Ceci pour dire qu’il ne reste plus rien du tissu routier à El Yasmine et sans doute le dernier coup de grâce porté au réseau se produit actuellement au niveau du grand boulevard des 90-Mètres touché lui aussi, à l’instar des autres routes du même quartier par la dégradation suite à certains travaux qui y sont opérés actuellement pour raccorder l’espace médian bénéficiant d’aménagement au réseau d’assainissement, puisque, des tranchés grandioses en largeur et en profondeur anéantissent les trains des véhicules comme nous le montre la photo prise hier.
Face à la persistance de cet état de fait, les usagers de la route s’interrogent non sans afficher leur inquiétude.
A ce propos, l’un d’eux dira: «la situation ne cesse de se dégrader d’année en année.
Comment expliquer le fait que les deux collectivités locales, celles de Bir-El-Djir et Sidi Chahmi ne soient pas aptes à entretenir correctement leurs routes et chaussées? «.
D’ailleurs, cette question s’impose quand on roule à bord d’une voiture et qu’on est confronté à l’état de dégradation avancée des voies de circulation, surtout au niveau de certaines artères de ces deux agglomérations limitrophes, générant ainsi, l’inconfort à bord des véhicules dont les suspensions sont mises à mal, avec des risques de crevaisons surtout.
Il faudrait souligner que, la situation devient insupportable lorsqu’il pleut, puisque ces tronçons routiers fortement abîmés se transforment en vrais pièges pour les voitures qui s’y engouffrent et se détériorent, engendrant des accidents graves.

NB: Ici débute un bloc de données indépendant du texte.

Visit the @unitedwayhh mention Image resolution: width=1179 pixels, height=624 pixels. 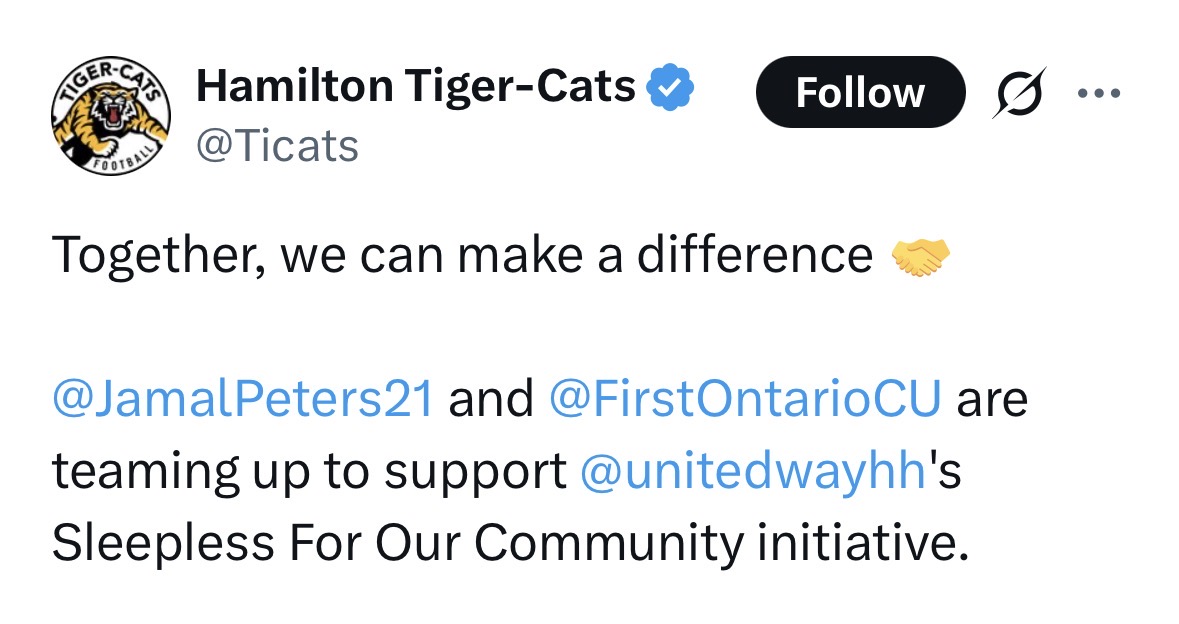point(752,471)
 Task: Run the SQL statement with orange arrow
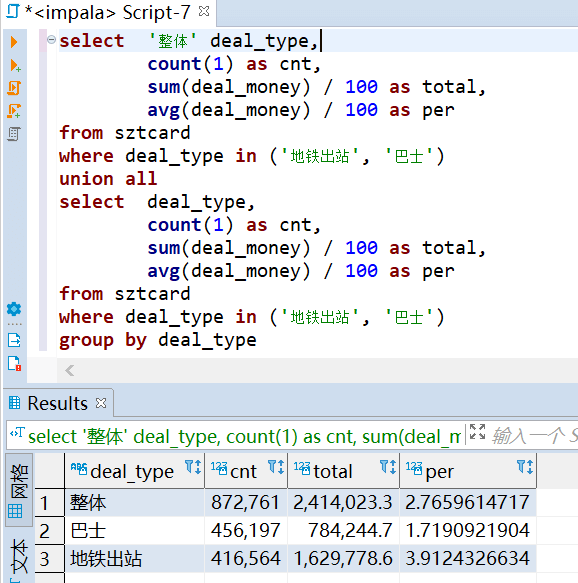point(14,42)
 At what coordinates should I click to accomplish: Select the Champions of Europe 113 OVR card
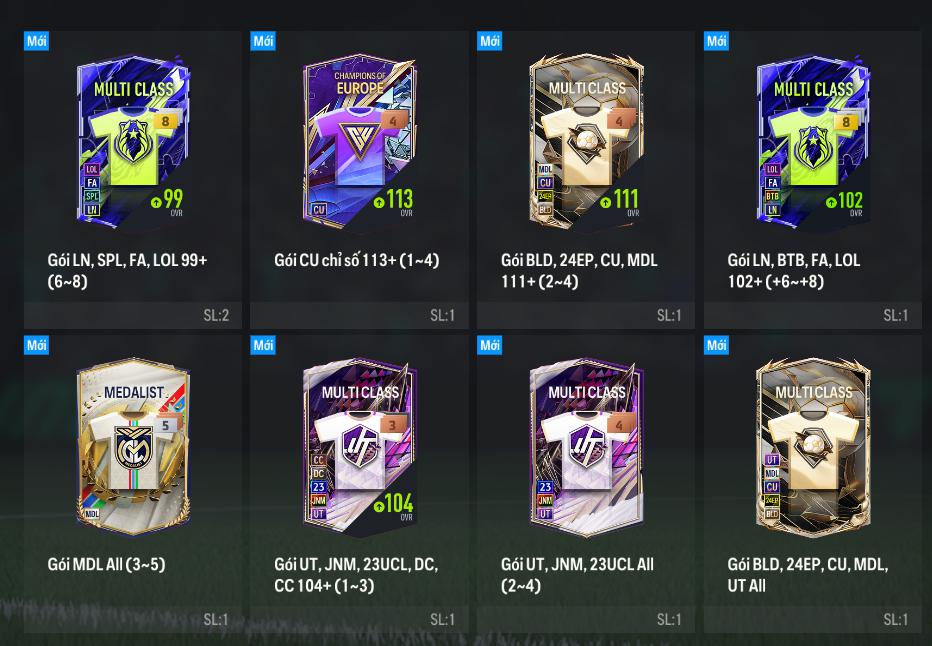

Où est donc le suivi des services techniques afin de veiller à la remise en l’état initial de la chaussée après interventions sur le réseau routier ? Les usagers de la route se demandent également, quel est le motif d’existence du Fonds national routier (FNR) qui détient 20% des recettes fiscales annuelles dues à la vignette automobile, alors que le reste des frais de cette vignette est réparti entre la Caisse de solidarité et de garantie des collectivités locales et le budget de l’Etat, soit 30 et 50% si les automobilistes payent leurs redevances routières et sont confrontés au sempiternel problème des nids-de-poules? Normalement avec cet argent engrangé, les travaux de revêtement, de renforcement et de réhabilitation des routes nationales, devraient être engagés partout dans le but de l’amélioration de la sécurité routière par les effets d’un entretien et de sauvegarde du réseau routier national.